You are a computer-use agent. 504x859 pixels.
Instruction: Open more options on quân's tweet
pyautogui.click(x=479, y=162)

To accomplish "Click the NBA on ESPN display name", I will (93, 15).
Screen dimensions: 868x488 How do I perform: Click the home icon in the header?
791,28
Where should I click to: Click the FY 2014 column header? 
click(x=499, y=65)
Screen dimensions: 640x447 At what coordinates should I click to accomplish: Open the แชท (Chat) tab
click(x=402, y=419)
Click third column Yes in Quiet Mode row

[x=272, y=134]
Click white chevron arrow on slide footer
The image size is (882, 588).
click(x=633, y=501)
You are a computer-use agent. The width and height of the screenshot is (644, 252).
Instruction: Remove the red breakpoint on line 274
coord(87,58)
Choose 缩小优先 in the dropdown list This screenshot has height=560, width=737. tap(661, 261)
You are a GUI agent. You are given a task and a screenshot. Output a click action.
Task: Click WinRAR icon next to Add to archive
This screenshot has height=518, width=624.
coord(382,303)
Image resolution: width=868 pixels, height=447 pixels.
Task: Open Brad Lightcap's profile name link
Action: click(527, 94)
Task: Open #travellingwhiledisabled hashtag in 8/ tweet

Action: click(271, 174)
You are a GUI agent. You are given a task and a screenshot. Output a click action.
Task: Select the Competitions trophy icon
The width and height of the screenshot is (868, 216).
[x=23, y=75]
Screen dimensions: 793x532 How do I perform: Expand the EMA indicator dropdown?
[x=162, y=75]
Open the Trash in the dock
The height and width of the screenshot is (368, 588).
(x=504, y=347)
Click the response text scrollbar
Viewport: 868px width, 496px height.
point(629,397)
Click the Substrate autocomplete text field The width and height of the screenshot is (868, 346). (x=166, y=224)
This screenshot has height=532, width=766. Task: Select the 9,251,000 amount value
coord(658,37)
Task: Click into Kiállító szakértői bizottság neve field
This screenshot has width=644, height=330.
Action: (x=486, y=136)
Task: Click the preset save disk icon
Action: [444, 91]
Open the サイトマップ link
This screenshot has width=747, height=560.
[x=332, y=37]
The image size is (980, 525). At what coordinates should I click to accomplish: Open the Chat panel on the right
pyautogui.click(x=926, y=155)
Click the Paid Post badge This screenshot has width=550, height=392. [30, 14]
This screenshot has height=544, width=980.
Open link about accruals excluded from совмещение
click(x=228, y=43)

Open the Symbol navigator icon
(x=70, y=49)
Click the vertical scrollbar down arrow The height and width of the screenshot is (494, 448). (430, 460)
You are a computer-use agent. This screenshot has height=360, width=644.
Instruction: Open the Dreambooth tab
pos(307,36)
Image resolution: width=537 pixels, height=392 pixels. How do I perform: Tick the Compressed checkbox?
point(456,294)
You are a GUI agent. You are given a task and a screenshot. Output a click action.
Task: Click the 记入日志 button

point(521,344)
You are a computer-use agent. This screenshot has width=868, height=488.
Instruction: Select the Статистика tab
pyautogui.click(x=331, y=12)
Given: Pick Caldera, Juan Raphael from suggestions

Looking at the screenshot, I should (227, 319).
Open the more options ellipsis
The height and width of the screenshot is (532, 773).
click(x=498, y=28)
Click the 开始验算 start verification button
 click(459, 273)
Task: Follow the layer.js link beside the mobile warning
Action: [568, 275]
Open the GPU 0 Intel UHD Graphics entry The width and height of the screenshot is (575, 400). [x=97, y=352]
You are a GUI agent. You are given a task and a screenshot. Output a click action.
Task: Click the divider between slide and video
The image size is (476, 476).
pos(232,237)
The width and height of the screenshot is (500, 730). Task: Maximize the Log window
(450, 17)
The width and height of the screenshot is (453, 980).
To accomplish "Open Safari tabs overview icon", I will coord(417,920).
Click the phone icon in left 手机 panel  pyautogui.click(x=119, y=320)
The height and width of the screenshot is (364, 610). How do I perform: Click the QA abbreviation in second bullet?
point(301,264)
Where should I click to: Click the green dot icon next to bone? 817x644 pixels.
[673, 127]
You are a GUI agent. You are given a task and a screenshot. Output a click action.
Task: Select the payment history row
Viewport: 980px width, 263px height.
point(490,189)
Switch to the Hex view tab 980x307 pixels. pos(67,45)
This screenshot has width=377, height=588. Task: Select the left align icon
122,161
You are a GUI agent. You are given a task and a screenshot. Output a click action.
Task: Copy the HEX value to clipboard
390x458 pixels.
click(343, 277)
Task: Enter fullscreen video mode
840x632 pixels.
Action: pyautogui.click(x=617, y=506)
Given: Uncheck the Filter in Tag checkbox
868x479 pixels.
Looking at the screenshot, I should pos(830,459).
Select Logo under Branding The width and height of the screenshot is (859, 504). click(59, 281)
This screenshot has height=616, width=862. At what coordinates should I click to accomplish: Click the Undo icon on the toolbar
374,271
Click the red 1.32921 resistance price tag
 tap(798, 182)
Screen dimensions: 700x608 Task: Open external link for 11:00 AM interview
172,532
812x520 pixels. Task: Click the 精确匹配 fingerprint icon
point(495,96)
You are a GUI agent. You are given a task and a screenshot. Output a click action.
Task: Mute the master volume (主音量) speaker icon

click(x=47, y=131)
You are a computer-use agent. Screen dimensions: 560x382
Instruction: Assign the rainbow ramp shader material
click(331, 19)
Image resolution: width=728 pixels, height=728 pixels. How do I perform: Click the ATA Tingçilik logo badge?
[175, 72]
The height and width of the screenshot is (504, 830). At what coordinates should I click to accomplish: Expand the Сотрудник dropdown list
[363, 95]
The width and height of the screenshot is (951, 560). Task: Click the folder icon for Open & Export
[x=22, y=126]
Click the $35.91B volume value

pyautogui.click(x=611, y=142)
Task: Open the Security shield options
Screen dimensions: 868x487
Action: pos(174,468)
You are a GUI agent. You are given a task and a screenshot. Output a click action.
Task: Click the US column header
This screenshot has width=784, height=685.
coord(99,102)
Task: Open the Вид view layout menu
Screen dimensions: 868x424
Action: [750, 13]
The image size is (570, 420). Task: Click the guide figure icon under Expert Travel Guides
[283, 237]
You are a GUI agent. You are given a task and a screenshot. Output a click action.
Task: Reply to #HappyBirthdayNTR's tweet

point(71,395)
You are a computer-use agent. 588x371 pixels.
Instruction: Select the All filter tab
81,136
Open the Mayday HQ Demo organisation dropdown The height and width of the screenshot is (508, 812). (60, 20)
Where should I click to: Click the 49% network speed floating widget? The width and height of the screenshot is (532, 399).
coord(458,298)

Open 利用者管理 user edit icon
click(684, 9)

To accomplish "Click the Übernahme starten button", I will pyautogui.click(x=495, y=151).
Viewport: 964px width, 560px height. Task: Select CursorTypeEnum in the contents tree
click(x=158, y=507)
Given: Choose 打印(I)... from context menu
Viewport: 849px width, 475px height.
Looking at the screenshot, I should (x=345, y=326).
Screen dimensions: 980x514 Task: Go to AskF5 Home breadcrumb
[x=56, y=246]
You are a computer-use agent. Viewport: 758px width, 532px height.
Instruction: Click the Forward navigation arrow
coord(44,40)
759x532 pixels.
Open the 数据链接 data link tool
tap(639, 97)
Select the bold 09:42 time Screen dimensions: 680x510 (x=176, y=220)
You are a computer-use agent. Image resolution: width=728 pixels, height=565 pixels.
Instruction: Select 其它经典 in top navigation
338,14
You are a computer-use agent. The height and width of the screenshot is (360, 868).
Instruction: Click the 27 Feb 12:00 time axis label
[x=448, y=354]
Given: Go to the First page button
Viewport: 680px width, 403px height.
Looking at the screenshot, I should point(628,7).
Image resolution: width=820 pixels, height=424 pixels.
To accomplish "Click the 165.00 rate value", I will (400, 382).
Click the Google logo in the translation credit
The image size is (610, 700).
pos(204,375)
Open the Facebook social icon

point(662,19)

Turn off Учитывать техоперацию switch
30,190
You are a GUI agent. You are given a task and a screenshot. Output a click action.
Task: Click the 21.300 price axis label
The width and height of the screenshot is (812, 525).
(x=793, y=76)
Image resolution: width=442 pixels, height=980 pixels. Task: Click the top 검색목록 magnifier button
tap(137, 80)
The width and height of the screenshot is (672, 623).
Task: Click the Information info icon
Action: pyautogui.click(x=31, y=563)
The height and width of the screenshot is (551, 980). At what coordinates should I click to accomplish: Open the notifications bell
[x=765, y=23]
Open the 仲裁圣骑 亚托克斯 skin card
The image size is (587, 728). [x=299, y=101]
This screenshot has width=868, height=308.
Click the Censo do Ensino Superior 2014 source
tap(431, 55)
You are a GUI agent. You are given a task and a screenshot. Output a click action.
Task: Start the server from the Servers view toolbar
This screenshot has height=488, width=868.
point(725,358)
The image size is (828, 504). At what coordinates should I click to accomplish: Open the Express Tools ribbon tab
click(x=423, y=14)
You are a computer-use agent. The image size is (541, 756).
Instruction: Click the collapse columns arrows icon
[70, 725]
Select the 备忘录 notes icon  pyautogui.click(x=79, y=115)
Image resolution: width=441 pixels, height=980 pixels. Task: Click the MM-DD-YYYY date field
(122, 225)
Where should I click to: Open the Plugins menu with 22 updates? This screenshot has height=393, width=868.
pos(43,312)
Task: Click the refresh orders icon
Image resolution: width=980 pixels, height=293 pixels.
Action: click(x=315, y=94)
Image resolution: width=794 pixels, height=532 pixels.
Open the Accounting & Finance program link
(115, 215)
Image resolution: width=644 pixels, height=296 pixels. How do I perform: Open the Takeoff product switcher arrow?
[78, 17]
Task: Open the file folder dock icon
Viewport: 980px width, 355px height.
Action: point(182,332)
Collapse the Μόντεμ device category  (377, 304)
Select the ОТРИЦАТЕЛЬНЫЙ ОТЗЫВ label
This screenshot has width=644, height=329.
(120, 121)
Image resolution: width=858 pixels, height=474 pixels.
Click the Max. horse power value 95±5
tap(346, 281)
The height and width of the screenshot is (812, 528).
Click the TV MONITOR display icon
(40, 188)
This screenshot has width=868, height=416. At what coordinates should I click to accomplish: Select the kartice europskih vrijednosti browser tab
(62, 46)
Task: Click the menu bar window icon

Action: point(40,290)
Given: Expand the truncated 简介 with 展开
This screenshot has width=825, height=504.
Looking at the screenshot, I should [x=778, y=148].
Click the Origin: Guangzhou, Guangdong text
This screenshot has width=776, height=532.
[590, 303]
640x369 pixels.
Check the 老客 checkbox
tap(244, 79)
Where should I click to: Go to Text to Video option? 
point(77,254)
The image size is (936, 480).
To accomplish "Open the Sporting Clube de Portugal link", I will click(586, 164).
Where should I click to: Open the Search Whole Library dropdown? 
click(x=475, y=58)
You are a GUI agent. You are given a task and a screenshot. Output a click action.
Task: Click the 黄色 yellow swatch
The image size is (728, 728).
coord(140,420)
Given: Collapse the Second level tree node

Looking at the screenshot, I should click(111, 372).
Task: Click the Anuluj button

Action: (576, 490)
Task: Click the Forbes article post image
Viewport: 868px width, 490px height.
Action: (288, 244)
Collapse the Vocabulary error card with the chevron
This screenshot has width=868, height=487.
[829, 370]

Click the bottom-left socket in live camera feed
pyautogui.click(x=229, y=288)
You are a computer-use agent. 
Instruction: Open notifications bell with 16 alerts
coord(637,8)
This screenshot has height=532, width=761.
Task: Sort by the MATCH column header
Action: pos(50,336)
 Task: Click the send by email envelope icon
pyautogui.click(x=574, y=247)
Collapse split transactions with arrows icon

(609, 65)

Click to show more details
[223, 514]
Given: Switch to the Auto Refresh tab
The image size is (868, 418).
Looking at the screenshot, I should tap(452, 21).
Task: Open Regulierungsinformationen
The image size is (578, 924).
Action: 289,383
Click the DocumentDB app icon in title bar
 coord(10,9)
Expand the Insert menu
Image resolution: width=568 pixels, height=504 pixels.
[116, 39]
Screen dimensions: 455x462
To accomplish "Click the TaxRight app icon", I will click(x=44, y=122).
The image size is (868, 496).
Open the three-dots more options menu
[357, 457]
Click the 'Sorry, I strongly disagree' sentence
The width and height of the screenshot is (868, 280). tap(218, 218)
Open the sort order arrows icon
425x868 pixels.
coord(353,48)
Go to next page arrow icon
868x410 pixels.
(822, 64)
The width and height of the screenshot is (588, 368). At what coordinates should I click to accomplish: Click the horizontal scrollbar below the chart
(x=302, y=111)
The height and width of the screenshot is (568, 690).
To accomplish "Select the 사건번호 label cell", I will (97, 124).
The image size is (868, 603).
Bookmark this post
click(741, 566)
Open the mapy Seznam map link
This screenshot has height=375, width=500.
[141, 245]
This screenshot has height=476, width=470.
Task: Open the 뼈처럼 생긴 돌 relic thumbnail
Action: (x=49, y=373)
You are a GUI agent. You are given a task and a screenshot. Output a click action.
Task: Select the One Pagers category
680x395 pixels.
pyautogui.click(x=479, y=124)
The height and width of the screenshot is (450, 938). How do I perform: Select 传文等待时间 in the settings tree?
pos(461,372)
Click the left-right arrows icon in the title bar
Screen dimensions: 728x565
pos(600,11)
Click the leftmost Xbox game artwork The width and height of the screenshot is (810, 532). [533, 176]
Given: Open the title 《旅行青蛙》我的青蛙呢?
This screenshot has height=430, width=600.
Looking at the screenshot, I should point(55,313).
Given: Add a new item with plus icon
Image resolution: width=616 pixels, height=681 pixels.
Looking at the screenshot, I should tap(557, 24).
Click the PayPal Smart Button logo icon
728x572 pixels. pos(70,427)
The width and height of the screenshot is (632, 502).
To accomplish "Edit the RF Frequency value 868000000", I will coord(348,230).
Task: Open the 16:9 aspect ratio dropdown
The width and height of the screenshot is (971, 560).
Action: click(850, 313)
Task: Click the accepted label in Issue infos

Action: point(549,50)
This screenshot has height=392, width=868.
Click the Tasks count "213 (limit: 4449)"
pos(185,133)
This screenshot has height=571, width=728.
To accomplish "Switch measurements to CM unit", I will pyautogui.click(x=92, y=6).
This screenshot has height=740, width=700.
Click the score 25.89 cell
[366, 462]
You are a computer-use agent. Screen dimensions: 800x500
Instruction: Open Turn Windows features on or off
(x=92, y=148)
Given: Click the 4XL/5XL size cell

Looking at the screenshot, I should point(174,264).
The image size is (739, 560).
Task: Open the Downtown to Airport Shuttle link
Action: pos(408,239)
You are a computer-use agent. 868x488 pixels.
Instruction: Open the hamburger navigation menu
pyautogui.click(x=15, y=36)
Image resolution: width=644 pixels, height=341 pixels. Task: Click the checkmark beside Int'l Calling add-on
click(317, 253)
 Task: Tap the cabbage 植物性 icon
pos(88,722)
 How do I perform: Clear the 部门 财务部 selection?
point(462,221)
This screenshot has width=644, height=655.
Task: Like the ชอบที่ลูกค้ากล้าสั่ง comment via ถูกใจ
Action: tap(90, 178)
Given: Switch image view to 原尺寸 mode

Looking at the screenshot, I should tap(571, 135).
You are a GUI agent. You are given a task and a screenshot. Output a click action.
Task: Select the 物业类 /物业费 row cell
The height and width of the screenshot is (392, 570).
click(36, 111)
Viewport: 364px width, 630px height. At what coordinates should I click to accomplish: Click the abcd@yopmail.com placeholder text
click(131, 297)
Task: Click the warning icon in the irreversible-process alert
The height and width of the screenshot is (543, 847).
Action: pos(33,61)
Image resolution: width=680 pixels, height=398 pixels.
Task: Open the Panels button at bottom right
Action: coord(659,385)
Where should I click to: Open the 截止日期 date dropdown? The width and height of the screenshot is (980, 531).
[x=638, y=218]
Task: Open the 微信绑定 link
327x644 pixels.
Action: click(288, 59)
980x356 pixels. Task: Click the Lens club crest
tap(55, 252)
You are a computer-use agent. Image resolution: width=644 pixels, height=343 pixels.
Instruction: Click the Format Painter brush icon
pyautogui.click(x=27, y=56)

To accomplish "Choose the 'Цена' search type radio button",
+===+
*Task prompt*. Which lines of the records contain the word "dock"? Copy each of them.

*Output for this exercise*.
Open the Trash in the dock
Task: Open the file folder dock icon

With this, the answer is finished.